Extracted information Start Marker

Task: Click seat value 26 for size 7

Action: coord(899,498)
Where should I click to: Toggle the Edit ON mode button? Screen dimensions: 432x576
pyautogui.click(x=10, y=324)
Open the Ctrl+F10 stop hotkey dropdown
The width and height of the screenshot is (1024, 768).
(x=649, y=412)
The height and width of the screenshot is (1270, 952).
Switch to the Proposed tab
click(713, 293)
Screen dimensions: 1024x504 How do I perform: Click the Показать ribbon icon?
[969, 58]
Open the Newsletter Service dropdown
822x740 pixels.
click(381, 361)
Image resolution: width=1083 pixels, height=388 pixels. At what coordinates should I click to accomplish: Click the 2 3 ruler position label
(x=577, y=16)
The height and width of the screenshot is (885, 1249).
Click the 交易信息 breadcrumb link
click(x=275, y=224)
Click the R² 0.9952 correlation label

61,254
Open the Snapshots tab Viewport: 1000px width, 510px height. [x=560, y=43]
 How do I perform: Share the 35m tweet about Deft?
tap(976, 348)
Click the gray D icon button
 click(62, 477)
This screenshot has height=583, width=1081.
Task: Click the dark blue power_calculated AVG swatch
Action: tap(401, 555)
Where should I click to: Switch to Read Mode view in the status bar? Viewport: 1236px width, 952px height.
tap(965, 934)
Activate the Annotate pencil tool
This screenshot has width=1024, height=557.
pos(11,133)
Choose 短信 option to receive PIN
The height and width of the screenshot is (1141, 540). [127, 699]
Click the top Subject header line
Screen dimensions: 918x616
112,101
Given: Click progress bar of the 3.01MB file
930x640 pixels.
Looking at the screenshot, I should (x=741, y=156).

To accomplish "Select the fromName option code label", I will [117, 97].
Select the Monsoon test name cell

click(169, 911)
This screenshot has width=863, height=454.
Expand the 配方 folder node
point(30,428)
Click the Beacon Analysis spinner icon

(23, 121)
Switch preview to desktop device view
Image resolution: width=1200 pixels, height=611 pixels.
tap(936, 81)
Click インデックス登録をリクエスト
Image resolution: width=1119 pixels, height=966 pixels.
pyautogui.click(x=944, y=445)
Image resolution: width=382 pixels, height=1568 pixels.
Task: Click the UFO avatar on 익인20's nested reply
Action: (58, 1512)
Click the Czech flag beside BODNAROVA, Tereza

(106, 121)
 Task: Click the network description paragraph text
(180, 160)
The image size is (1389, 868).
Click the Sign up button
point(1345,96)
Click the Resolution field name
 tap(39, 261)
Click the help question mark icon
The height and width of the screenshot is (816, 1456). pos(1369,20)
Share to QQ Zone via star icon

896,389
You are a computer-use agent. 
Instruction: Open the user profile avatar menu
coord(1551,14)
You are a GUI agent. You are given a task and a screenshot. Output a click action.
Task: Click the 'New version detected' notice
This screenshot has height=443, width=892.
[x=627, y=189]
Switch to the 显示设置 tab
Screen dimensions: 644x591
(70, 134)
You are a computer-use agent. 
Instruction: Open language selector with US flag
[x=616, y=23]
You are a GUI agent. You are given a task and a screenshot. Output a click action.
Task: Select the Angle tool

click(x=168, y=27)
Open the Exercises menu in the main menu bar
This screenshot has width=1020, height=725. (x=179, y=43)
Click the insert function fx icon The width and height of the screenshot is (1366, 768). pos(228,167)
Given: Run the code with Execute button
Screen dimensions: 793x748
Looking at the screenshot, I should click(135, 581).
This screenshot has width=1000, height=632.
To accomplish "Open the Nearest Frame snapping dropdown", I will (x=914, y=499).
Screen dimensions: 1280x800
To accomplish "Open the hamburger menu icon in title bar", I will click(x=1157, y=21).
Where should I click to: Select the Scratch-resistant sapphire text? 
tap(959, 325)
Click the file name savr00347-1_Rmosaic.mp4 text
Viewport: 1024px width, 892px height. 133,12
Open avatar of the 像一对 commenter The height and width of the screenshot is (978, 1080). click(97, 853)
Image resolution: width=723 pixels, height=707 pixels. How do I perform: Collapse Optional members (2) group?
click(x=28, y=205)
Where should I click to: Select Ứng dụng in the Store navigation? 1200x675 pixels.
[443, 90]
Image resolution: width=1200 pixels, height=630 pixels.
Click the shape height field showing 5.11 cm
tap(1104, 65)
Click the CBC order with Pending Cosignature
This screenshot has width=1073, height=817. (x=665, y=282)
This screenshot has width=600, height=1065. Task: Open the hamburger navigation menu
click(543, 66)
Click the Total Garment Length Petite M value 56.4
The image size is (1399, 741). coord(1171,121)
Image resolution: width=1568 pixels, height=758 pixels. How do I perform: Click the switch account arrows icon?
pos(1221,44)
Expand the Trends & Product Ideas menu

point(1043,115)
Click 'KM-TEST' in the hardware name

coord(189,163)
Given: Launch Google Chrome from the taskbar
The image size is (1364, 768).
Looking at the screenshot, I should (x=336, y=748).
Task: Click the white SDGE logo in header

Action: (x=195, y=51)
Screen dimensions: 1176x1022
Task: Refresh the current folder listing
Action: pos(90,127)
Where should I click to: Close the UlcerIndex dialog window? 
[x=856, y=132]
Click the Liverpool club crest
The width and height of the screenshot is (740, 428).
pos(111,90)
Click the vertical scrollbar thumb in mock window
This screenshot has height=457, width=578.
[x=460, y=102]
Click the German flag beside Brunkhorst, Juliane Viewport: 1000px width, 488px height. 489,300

Extracted information End Marker

● **Task statement**: Going through the data above, please tally the lines that contain the string "code" and return only the total.

● **Result of the task**: 2